Farmhouse breweries will be limited to 15,000 barrels a year. They don’t actually have to be on farms, according to the legislation. But they do have to use Maryland-grown ingredients — grains, hops or fruit — in their beers. (No minimum percentage is specified, however.)
Class 8 license holders will enjoy many privileges that apply to wineries — but not to the state’s other breweries. They can sell their guests growlers, cases, even kegs to carry away. They can sell or give away beer for onsite imbibing, up to six ounces per brand. They can offer already prepared foods, such as pizza, sandwiches, soup, chocolate and cheese. And they can apply for up to 12 special-events permits per year, which will allow them to host festivals featuring other breweries’ beers.
“We can do everything that small wineries do except for self-distribution,” says hop grower Tom Barse, who hopes to have his Milkhouse Brewery on Stillpoint Farm in Mt. Airy operating by October. “We’ll be pretty old-fashioned with our beers,” he states. “Only whole hops, no filtration. We’ll do a pale ale, a stout, a porter, an IPA, also some experimental farmhouse ales.”
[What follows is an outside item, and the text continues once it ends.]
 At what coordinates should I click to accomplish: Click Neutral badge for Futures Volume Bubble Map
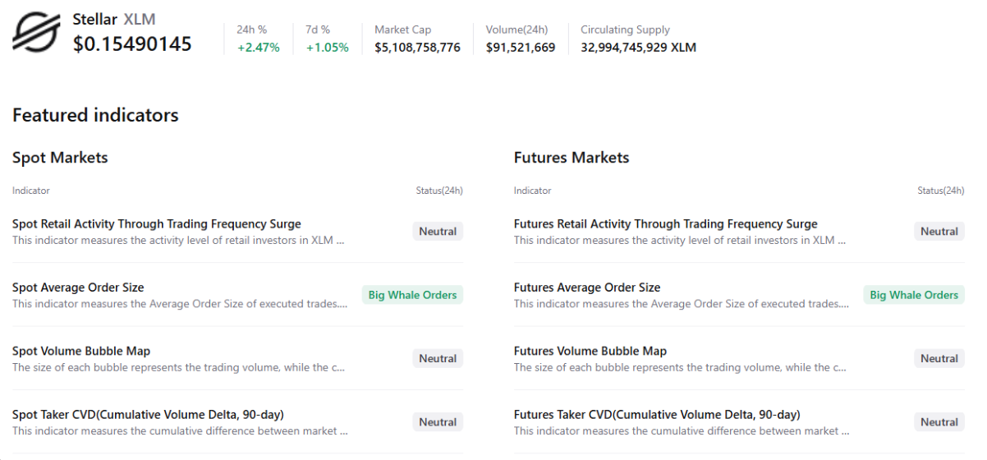[x=939, y=358]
Barse is one of at least four parties who intend to apply for the new Class 8 license. All currently grow hops or barley for Maryland craft brewers. Adam Frey, another hop farmer in the Mt. Airy area, hopes for a 2012 opening, but cautions, “Red tape is one of our biggest hangups.” Frey plans to brew “a wide variety of beers” on a tiny three-barrel system.
“I can play around with some really unique stuff. If nobody likes it,” adds Frey, who also raises corn, hay, chickens and geese, “it’s not a great loss.”
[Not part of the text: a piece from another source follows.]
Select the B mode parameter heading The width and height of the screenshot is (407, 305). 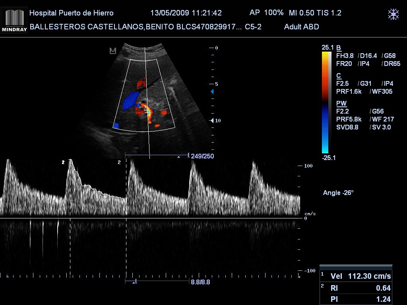pos(339,48)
Barse sees the new law as a “big-time help” for Maryland farmers, who are struggling to make ends meet. Notes Frey: “We want to give people an incentive to come out to the farm and see what lifestyle goes into it.”
The new law has been touted as promoting sustainable farming as well as agri-tourism. Barse plans to supplement his hops with four acres of barley in the fall as a “cover crop” to prevent the erosion of topsoil into the Chesapeake Bay. He plans to install a malting facility in a space that used to be a milking parlor. “It’s such a win-win,” he says of the new law.
Greg Clabaugh, who currently operates the only malthouse in the state, intends to break into the beer business via contract-brewing, and later to open his own brewery and a 4,000-square-foot tasting room/farm museum on his Sc Willow Lane Farm in Detour, Md. He expects the first brews from his Amber Fields Malting and Brewing Co. to be available by August.
“All of the grain used in the beer will be raised right here on our farm,” he promises. “I’ve got 2,000 pounds just waiting to get brewed into beer.”
Savor update: If you were lucky enough to score tickets to this weekend’s craft beer-and-food festival, you should have received them in the mail by now. If you were shut out, there are plenty of tap takeovers, beer dinners and brewer meet-and-greets scheduled for the next seven days — too many to mention here. But check out the Savor site for a partial listing of what’s going on.